When making the decision to condemn rather than delist, Nasdaq weighed the nature of the violations by TON Strategy and the company's future compliance commitments.

  • Unintentional Violation: Nasdaq believes that TON Strategy's violations were unintentional and did not demonstrate a pattern of noncompliance, which is a key factor in avoiding delisting procedures.
  • Commitment to Cooperation: The company has accepted the ruling from regulatory authorities and has pledged to work closely with the exchange on future compliance matters, demonstrating a proactive corrective attitude.
  • Market Impact: Following the condemnation disclosed through Form 8-K on October 29, the company is not required to take further action, and its stock (ticker symbol TONX) will continue to trade on Nasdaq, with no significant change in market volatility due to the event.

Strategic Transformation: TON Strategy Leads a New Trend in Institutional Digital Assets

The rebranding and strategic shift of TON Strategy (formerly Verb Technology) has made it the first publicly listed company in the United States to position Toncoin as its core asset, aligning with the broader trend of institutional digital asset allocation.

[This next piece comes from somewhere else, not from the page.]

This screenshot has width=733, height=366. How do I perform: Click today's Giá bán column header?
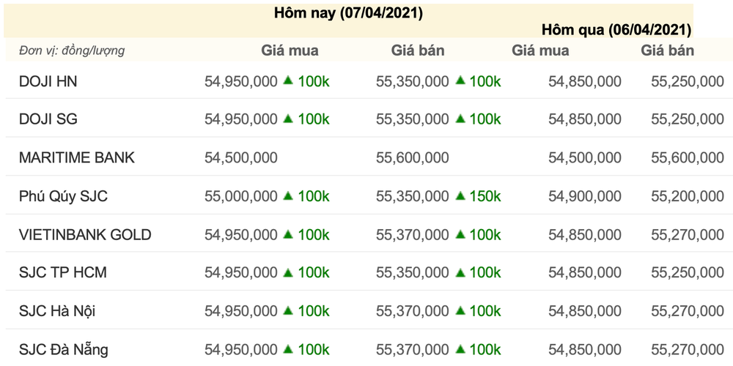418,51
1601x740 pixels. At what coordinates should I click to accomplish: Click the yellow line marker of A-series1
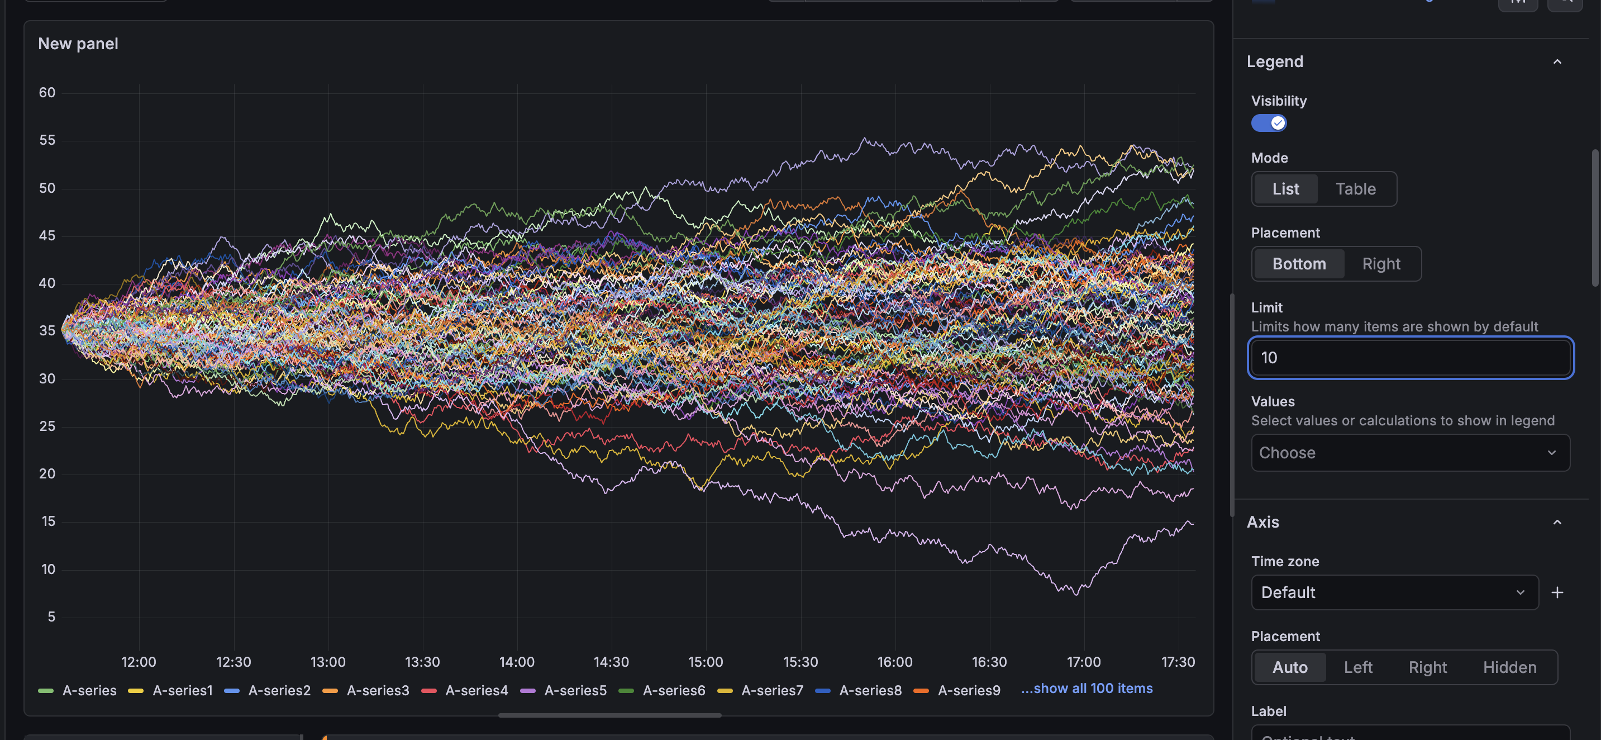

  • Transformation draws attention: When the strategic transformation was announced in August, although the price of Toncoin itself slightly declined, investors' enthusiasm for the blockchain integration strategy drove its stock price to soar by 193.38%.
  • Staking income model: The company's strategy is to retain 77% of the raised capital for liquid assets while aiming to acquire up to 5% of the circulating market value of Toncoin and generate returns through the TON network's staking mechanism, with the goal of achieving positive cash flow.
  • Industry Trends: This model is similar to the institutional validator framework of SOL Strategies on Solana and echoes the strategy of companies like BitMine Immersion Technologies, which accumulate Ethereum with the aim of controlling 5% of the circulating supply.

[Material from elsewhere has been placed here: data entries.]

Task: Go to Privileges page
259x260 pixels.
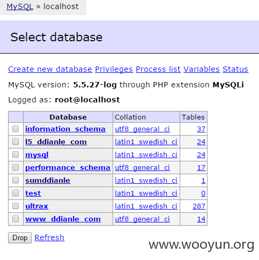Action: pos(114,69)
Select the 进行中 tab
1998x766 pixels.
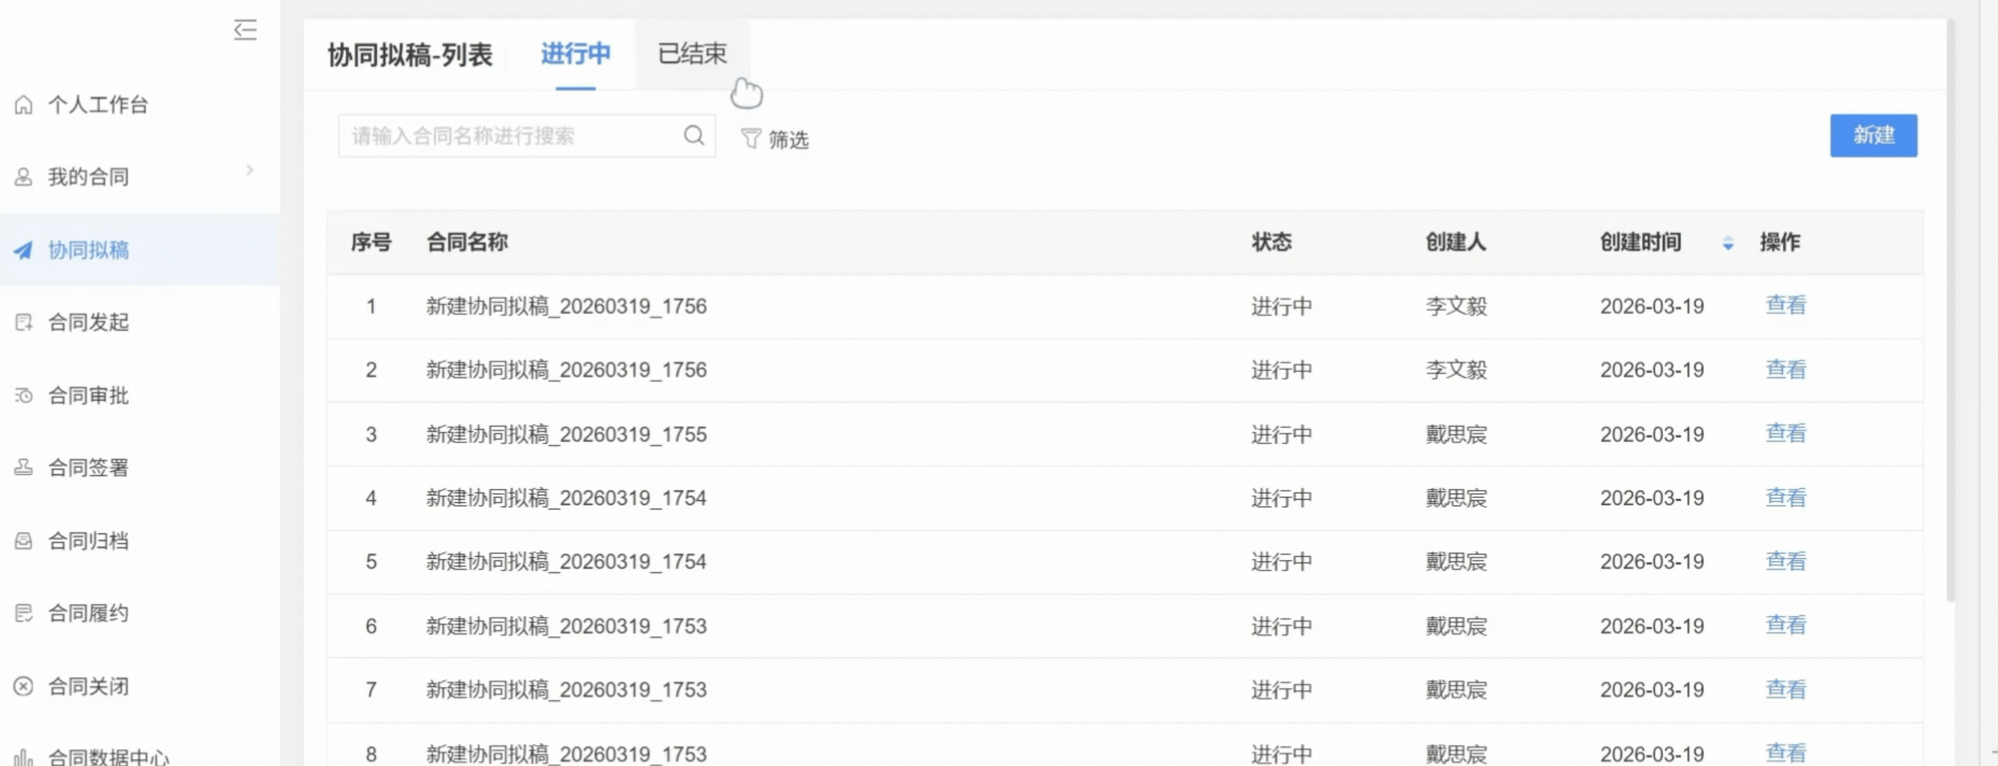pyautogui.click(x=575, y=54)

Core Competitive Advantages of TON Strategy and Integration with Telegram

The TON Strategy positions its assets on the native token of The Open Network, benefiting from deep integration with instant messaging giant Telegram, thus forming a unique competitive advantage.

  • Deep Integration of Ecosystem: Telegram has designated TON as its exclusive blockchain partner for advertising, mini-apps, and tokenized assets, ensuring that the infrastructure for TON Strategy investments has a vast user base and application prospects.
  • Operating Suggestions: The compliance risk of the TON Strategy has been addressed through a condemnation letter, but its digital asset strategy is still worth long-term attention. Investors should pay attention to the actual yield generated by the company's staking and the application progress of Toncoin within the Telegram ecosystem.

Conclusion

Despite being reprimanded by Nasdaq, the TON Strategy avoided delisting, marking an important regulatory education for Wall Street in the trend of crypto asset allocation. This event serves as a reminder to all publicly listed companies seeking to transition into digital assets that they must adhere to the highest standards in handling compliance and disclosure requirements of traditional finance in the rapidly changing blockchain space.